This doesn't seem right (break instead of return):

default:
    unallocated_encoding(s);
    return;
}

> +
> +    offset <<= size;
> +
> +    if (rn == 31) {
> +        gen_check_sp_alignment(s);
> +    }
> +
> +    tcg_addr = read_cpu_reg_sp(s, rn, 1);
> +
> +    if (!postindex) {
> +        tcg_gen_addi_i64(tcg_addr, tcg_addr, offset);
> +    }
> +
> +    if (is_vector) {
> +        if (is_load) {
> +            do_fp_ld(s, rt, tcg_addr, size);
> +        } else {
> +            do_fp_st(s, rt, tcg_addr, size);
> +        }
> +    } else {
> +        TCGv_i64 tcg_rt = cpu_reg(s, rt);
> +        if (is_load) {
> +            do_gpr_ld(s, tcg_rt, tcg_addr, size, is_signed, false);
> +        } else {
> +            do_gpr_st(s, tcg_rt, tcg_addr, size);
> +        }
> +    }
> +    tcg_gen_addi_i64(tcg_addr, tcg_addr, 1 << size);
> +    if (is_vector) {
> +        if (is_load) {
> +            do_fp_ld(s, rt2, tcg_addr, size);
> +        } else {
> +            do_fp_st(s, rt2, tcg_addr, size);
> +        }
> +    } else {
> +        TCGv_i64 tcg_rt2 = cpu_reg(s, rt2);
> +        if (is_load) {
> +            do_gpr_ld(s, tcg_rt2, tcg_addr, size, is_signed, false);
> +        } else {
> +            do_gpr_st(s, tcg_rt2, tcg_addr, size);
> +        }
> +    }
> +
> +    if (wback) {
> +        if (postindex) {
> +            tcg_gen_addi_i64(tcg_addr, tcg_addr, offset - (1 << size));
> +        } else {
> +            tcg_gen_subi_i64(tcg_addr, tcg_addr, 1 << size);
> +        }
> +        tcg_gen_mov_i64(cpu_reg_sp(s, rn), tcg_addr);
> +    }
>  }
>
>  /* Load/store register (all forms) */
> @@ -656,7 +914,7 @@ static void disas_ldst(DisasContext *s, uint32_t insn)
>          break;
>      case 0x28: case 0x29:
>      case 0x2c: case 0x2d: /* Load/store pair (all forms) */
> -        disas_ldst_pair(s, insn);
> +        handle_ldst_pair(s, insn);
>          break;
>      case 0x38: case 0x39:
>      case 0x3c: case 0x3d: /* Load/store register (all forms) */
> --
> 1.8.5
>
Alex Bennée Dec. 12, 2013, 11:43 a.m. UTC | #2
claudio.fontana@linaro.org writes:

> Hi,
>
> I saw a missing return below:
<snip>
>> +    default: /* Failed decoder tree? */
>> +        unallocated_encoding(s);
>> +        break;
>> +    }
>
> This doesn't seem right (break instead of return):
>
> default:
>     unallocated_encoding(s);
>     return;
> }

Good catch.
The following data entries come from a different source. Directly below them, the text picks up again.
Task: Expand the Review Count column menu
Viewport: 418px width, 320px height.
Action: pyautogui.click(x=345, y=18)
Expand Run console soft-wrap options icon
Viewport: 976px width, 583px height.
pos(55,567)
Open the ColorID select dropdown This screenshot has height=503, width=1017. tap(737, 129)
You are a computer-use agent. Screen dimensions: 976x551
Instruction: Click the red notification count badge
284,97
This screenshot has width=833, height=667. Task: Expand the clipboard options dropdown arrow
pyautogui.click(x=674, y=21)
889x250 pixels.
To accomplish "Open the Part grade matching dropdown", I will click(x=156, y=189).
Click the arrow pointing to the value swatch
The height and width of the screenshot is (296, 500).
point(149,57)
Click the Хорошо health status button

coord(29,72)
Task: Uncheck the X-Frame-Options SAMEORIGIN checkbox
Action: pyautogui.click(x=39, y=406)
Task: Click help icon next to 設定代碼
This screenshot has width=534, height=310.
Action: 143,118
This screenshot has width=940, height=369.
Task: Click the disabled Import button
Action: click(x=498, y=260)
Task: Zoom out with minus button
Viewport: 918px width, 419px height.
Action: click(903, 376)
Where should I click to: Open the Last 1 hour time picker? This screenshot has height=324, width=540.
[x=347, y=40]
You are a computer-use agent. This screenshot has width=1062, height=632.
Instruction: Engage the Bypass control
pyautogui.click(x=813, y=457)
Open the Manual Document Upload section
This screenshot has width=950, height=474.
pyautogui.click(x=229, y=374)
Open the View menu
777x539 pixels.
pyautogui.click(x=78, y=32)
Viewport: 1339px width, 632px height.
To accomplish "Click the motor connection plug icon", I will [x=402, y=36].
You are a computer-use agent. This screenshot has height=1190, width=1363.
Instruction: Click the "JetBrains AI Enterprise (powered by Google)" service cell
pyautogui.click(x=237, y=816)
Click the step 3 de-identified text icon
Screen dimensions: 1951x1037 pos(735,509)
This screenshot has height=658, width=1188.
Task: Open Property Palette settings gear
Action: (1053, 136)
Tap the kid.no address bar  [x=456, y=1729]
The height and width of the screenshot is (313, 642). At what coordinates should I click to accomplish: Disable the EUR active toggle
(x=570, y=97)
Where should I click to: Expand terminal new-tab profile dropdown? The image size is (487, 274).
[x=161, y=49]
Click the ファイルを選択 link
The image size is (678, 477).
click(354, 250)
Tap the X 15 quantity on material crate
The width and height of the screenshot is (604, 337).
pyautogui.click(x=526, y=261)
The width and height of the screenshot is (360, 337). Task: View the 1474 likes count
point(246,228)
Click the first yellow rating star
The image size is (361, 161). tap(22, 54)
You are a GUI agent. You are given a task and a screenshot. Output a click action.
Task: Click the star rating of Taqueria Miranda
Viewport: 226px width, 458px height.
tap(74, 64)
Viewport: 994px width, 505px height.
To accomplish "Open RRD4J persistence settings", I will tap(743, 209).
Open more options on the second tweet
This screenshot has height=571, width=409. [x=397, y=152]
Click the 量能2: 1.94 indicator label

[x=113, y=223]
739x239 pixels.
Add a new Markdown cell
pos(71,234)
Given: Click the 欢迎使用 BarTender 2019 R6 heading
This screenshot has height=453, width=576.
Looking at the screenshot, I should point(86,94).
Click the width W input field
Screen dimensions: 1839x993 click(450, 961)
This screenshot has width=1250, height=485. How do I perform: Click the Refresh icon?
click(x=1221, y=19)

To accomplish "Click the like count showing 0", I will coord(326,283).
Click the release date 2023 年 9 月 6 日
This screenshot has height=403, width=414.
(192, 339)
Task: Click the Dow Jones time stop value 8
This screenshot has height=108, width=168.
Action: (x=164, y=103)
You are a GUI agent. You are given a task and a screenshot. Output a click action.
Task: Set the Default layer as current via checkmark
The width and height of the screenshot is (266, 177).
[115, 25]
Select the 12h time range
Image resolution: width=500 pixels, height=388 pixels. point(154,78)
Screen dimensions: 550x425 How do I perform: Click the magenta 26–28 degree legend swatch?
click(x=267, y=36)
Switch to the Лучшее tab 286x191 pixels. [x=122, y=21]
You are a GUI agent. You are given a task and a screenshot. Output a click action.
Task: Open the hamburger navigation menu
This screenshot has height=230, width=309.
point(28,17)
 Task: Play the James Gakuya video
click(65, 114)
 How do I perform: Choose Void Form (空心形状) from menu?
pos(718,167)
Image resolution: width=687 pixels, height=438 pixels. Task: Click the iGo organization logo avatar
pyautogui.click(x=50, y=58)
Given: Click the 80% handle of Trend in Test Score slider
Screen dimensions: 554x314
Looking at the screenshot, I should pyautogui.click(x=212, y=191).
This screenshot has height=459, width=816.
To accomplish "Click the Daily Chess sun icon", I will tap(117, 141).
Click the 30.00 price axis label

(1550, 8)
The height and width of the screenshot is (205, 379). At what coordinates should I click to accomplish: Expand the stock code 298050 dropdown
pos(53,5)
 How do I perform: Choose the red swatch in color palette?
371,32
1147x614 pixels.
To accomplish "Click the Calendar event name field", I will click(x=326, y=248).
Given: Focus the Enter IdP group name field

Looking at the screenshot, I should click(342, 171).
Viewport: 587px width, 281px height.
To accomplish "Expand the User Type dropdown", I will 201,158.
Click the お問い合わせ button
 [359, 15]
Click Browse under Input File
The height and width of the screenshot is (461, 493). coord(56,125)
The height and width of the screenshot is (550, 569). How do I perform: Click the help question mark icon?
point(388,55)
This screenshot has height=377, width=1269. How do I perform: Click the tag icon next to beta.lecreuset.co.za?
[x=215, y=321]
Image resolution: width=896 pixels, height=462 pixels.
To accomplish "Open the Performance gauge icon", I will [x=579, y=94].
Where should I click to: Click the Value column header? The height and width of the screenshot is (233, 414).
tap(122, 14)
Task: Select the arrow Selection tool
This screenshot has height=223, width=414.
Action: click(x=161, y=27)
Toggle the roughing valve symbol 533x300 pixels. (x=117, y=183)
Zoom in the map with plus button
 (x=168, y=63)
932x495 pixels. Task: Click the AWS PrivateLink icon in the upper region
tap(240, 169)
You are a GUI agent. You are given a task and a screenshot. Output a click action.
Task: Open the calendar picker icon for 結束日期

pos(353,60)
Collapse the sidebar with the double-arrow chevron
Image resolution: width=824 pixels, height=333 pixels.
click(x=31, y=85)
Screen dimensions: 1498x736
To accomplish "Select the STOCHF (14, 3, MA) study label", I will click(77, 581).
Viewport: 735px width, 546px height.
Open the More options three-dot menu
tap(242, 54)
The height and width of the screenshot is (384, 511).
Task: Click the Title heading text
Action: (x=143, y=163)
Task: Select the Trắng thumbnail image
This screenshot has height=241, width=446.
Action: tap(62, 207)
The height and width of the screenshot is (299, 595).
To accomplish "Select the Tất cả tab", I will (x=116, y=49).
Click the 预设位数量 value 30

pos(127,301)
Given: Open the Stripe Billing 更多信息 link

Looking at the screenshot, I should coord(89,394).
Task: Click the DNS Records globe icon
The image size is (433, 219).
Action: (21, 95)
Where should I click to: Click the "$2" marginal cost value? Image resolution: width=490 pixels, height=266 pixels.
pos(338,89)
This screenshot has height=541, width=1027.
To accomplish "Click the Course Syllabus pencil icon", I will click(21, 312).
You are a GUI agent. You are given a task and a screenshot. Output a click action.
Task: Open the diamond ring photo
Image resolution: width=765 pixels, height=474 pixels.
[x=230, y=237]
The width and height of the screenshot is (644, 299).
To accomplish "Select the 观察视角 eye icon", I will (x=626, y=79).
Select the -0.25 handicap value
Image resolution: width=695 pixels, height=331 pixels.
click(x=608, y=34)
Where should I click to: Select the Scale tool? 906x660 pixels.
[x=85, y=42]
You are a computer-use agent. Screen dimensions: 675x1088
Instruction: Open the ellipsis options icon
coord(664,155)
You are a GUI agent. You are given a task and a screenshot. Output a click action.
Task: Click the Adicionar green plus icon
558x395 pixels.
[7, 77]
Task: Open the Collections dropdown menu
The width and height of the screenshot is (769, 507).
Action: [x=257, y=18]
I suspect it never hits though (or risu doesn't generate
enough unallocated versions).
Peter Maydell Dec. 12, 2013, 11:45 a.m. UTC | #3
On 12 December 2013 11:43, Alex Bennée <alex.bennee@linaro.org> wrote:
>
> claudio.fontana@linaro.org writes:
>
>> Hi,
>>
>> I saw a missing return below:
> <snip>
>>> +    default: /* Failed decoder tree? */
>>> +        unallocated_encoding(s);
>>> +        break;
>>> +    }
>>
>> This doesn't seem right (break instead of return):
>>
>> default:
>>     unallocated_encoding(s);
>>     return;
>> }
>
> Good catch. I suspect it never hits though (or risu doesn't generate
> enough unallocated versions).

Oh, I saw that and then forgot to mention it.
Either the comment or the code is wrong -- if
the decoder tree prevents us getting to this point
with that value of index then we should be asserting,
not calling unallocated_encoding(). If the encoding
is really supposed to be unallocated then it's not
a failure of the decoder tree that we got here,
it's just another case we need to check. Which is it?

thanks
-- PMM
Claudio Fontana Dec. 12, 2013, 12:14 p.m. UTC | #4
On 12 December 2013 12:45, Peter Maydell <peter.maydell@linaro.org> wrote:
> On 12 December 2013 11:43, Alex Bennée <alex.bennee@linaro.org> wrote:
>>
>> claudio.fontana@linaro.org writes:
>>
>>> Hi,
>>>
>>> I saw a missing return below:
>> <snip>
>>>> +    default: /* Failed decoder tree? */
>>>> +        unallocated_encoding(s);
>>>> +        break;
>>>> +    }
>>>
>>> This doesn't seem right (break instead of return):
>>>
>>> default:
>>>     unallocated_encoding(s);
>>>     return;
>>> }
>>
>> Good catch. I suspect it never hits though (or risu doesn't generate
>> enough unallocated versions).
>
> Oh, I saw that and then forgot to mention it.
> Either the comment or the code is wrong -- if
> the decoder tree prevents us getting to this point
> with that value of index then we should be asserting,
> not calling unallocated_encoding(). If the encoding
> is really supposed to be unallocated then it's not
> a failure of the decoder tree that we got here,
> it's just another case we need to check. Which is it?
>
> thanks
> -- PMM

I think that there is more than the missing return:

we need to handle the case 0 as well, as it's a perfectly valid form
of a load/store pair:
it's the Load/Store no-allocate pair (offset) (LDNP, STNP).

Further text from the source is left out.